Phylogenetic analyses of T/F viruses in TRIM5 heterozygous permissive monkeys. A maximum likelihood tree of env sequences at ramp-up (open squares) and peak (closed squares) viremia in TRIM5 heterozygous permissive monkeys and of SIVsmE660 inoculum env sequences (black circles) is shown. env sequences from each monkey are displayed as similarly colored symbols. Asterisks indicate monkeys that were infected with homogeneous T/F viruses.

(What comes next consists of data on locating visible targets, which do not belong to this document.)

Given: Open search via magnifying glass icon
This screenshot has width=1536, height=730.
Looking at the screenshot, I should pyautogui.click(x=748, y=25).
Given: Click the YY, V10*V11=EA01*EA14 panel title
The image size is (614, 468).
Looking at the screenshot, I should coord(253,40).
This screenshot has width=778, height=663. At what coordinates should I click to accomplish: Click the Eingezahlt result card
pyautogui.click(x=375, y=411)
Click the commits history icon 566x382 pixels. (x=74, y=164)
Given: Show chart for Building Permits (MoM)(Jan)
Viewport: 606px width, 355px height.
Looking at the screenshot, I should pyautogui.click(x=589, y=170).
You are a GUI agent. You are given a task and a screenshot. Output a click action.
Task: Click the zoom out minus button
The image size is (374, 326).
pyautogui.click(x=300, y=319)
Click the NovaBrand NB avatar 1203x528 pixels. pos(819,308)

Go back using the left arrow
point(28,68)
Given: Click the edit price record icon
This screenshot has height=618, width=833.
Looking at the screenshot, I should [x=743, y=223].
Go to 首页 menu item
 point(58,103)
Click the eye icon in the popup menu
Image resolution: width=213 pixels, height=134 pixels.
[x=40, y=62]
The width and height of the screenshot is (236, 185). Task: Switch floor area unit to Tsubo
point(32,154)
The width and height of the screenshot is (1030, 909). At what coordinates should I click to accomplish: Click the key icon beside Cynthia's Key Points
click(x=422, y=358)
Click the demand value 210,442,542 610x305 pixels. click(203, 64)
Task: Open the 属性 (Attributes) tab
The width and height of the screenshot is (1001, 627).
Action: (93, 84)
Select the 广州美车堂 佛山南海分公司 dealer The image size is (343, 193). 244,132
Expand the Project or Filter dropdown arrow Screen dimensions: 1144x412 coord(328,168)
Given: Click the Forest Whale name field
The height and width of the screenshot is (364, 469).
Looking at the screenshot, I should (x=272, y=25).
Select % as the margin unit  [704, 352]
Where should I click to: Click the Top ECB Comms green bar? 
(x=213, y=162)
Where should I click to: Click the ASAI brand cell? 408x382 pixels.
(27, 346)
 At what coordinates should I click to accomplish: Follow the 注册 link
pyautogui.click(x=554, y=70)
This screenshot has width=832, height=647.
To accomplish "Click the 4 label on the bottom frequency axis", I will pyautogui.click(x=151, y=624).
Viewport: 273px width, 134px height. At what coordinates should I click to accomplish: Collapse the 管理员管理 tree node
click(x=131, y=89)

Bootstrap values are shown for nodes with at least 50% support. The long branch lengths relative to the T/F virus in some of the monkeys (e.g., AV33X and the single long branch in 9E9) were entirely due to APOBEC-mediated G-to-A hypermutation. This is commonly observed in acute HIV infection and adjusted for in the Poisson modeling of viral diversity.

Fig. 6.

Phylogenetic analyses of T/F viruses in TRIM5 homozygous permissive monkeys. A maximum likelihood tree of env sequences at ramp-up (open circles) and peak (closed circles) viremia in TRIM5 homozygous permissive monkeys and of SIVsmE660 inoculum env sequences (black circles) is shown. env sequences from each monkey are displayed as similarly colored symbols. Asterisks indicate monkeys that were infected with homogeneous T/F viruses. Bootstrap values are shown for nodes with at least 50% support. The long branch lengths observed for some of the animals, such as DBME, resulted from APOBEC-mediated hypermutation.

Fig. 7.

Partial amino acid sequence alignment of SIVsmE660 Gag sequences in acutely infected monkeys. Gag sequences were obtained by bulk sequencing of plasmas of 10 infected monkeys at ramp-up viremia (RU) and were aligned with the Gag sequence from the SIVsmE660 challenge stock. Residues 89, 90, and 97 (SIVmac239 numbering) in the SIV capsid that are postulated to mediate host TRIM5 restriction are highlighted.